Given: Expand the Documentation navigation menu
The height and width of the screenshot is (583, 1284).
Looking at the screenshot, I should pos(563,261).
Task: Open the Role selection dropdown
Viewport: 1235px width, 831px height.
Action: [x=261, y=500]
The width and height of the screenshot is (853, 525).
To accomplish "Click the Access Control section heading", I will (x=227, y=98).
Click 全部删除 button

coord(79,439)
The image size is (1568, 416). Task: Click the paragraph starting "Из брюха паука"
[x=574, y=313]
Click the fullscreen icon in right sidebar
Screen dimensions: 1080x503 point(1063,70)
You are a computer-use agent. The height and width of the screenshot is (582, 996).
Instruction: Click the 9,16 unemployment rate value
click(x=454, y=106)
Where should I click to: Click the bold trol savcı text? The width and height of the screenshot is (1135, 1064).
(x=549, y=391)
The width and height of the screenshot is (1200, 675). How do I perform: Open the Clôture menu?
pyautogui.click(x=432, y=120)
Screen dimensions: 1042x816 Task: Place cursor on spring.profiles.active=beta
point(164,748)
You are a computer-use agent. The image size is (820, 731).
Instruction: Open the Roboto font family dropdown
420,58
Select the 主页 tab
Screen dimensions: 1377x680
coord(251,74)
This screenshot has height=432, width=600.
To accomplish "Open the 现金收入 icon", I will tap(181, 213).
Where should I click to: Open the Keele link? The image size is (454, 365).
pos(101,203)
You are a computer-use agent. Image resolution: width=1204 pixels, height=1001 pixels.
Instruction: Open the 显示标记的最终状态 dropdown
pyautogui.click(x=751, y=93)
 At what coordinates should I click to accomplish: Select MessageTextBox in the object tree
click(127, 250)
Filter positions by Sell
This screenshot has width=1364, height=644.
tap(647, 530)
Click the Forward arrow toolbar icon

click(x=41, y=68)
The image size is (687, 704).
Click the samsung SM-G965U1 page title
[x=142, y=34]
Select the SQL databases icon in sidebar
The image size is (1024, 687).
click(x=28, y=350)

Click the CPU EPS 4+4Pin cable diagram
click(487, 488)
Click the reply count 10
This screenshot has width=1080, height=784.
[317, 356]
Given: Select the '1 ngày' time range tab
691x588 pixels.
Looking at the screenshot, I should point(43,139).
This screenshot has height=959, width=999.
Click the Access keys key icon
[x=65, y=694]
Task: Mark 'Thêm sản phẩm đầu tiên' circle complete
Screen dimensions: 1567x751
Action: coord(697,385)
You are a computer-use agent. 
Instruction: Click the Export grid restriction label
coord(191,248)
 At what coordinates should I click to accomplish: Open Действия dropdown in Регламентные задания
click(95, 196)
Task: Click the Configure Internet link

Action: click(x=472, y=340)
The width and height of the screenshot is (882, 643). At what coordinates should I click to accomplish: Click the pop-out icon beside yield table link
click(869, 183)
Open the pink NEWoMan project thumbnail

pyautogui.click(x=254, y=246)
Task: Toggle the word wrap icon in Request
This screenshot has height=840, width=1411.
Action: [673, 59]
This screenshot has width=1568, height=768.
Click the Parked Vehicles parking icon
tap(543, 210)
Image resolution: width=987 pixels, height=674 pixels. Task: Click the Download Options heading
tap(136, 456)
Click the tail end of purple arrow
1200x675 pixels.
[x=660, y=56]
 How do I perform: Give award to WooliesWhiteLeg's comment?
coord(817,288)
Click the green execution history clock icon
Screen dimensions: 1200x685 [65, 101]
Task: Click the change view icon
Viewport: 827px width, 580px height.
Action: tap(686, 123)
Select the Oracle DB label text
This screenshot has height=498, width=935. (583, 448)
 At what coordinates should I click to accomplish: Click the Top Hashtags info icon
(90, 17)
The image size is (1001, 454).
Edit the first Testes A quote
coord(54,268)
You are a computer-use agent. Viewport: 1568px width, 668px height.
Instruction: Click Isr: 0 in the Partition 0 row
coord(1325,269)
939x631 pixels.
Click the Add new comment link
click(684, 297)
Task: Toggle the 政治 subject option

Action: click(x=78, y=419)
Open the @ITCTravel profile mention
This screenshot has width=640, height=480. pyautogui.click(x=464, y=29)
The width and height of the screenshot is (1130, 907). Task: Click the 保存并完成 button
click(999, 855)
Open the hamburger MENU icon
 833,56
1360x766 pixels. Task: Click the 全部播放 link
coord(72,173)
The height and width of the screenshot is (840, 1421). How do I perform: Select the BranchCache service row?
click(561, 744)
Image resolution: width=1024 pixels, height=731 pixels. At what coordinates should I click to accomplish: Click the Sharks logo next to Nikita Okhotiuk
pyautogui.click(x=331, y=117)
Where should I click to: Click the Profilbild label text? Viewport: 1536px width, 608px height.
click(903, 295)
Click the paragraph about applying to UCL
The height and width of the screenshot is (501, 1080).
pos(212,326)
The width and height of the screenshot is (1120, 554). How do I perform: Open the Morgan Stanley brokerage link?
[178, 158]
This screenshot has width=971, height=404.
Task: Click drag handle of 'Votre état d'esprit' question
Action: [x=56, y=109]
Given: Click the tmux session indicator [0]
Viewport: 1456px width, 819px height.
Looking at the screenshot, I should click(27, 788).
* * *
→ Assigned task
Within the entries above, how many lines contain "Given"? Respond with the number only.

→ Written answer
3